A new grant of nearly $3 million will help University of Minnesota College of Veterinary Medicine researchers and collaborators at the University of Edinburgh’s Roslin Institute investigate how porcine reproductive and respiratory syndrome (PRRS) virus evolves and spreads.
The research will help scientists and producers anticipate a herd’s susceptibility to different strains of PRRS virus and accordingly customize mitigation efforts. The data generated could be used to inform future vaccine designs.
The grant is funded jointly by the National Institute of Food and Agriculture, National Science Foundation, National Institutes of Health, and the United Kingdom Government’s Biotechnology and Biological Sciences Research Council. It will cover the next four years of research.
The PRRS virus costs the U.S. swine industry more than $560 million each year. First described in Indiana, North Carolina, Iowa, and Minnesota in the late 1980s, the virus rapidly spreads within barns and between farms. It has since remained one of the industry’s biggest game changers. Since its emergence in the U.S., scientists have worked to reduce its impact.
While a host may build immunity to a certain strain of PRRS virus after infection, that strain can counter-evolve to survive in that host and spread. And viruses often compete for hosts — some are better than others at evading the host’s immunity, depending on what that host is used to. This process is called “multistrain dynamics” and has been investigated extensively in human medicine but has rarely been explored in animals until now. This project aims to help farmers understand how PRRS virus evolves, changes, moves and persists. It also helps producers explore ways of out-maneuvering PRRS virus.

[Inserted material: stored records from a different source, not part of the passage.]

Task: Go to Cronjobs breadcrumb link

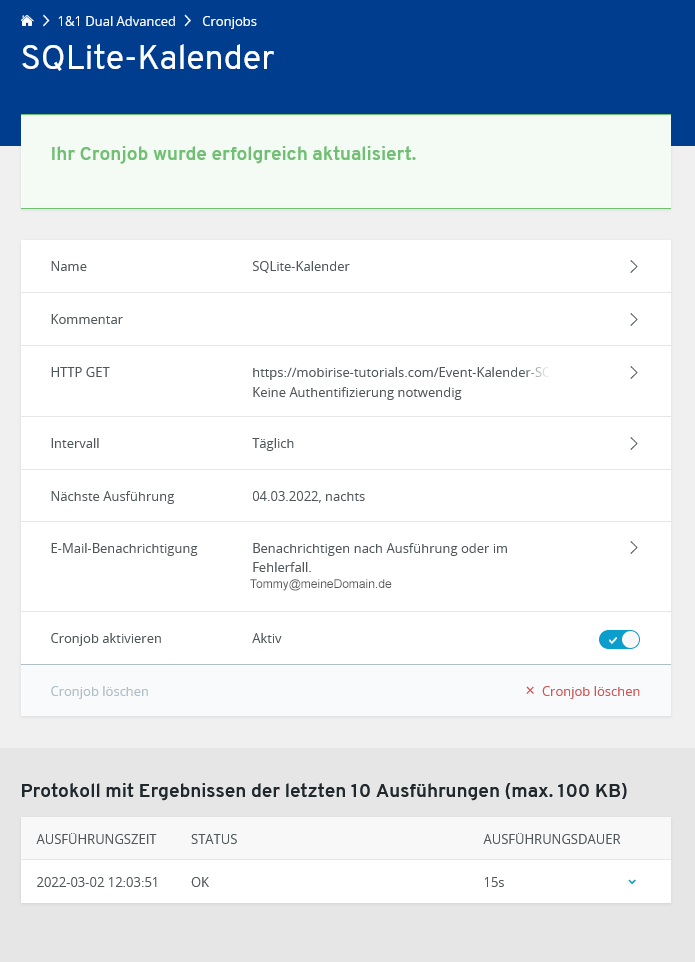Action: point(229,21)
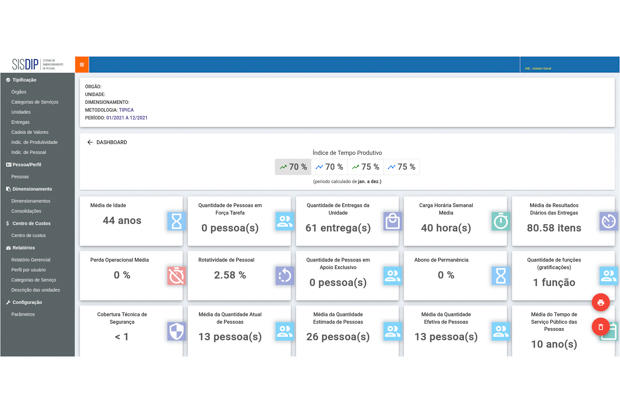Viewport: 620px width, 413px height.
Task: Go to Parâmetros under Configuração
Action: [x=23, y=314]
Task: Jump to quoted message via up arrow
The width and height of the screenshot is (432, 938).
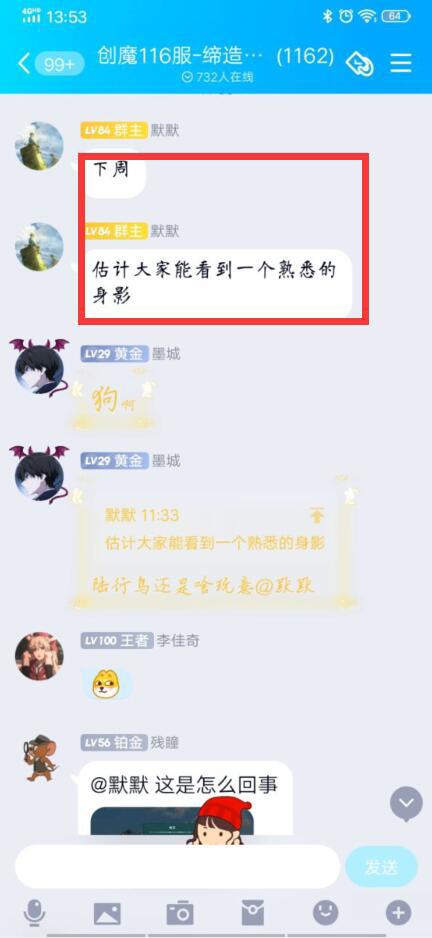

The PRRS virus rapidly evolves and acquires genetic changes over time. However, scientists can study and potentially predict the genetic diversity of PRRS virus in pigs better than they can study other viruses in humans or wildlife because of the rich availability of data — they know where farms are, so they know what the distribution of hosts looks like. They also know how animals are moving between farms, and there is already a lot of ongoing sequencing, so scientists know where and when strains of the virus occur. Researchers don't have this information readily available for studying the same questions in a human virus.
The U-M Veterinary Diagnostic Laboratory has been collecting samples of the PRRS virus for nearly three decades.
The project is partially built on data collected by the Morrison Swine Health Monitoring Project at the university which tracks the occurrence of PRRS virus in roughly 50% of the U.S.’s breeding swine population.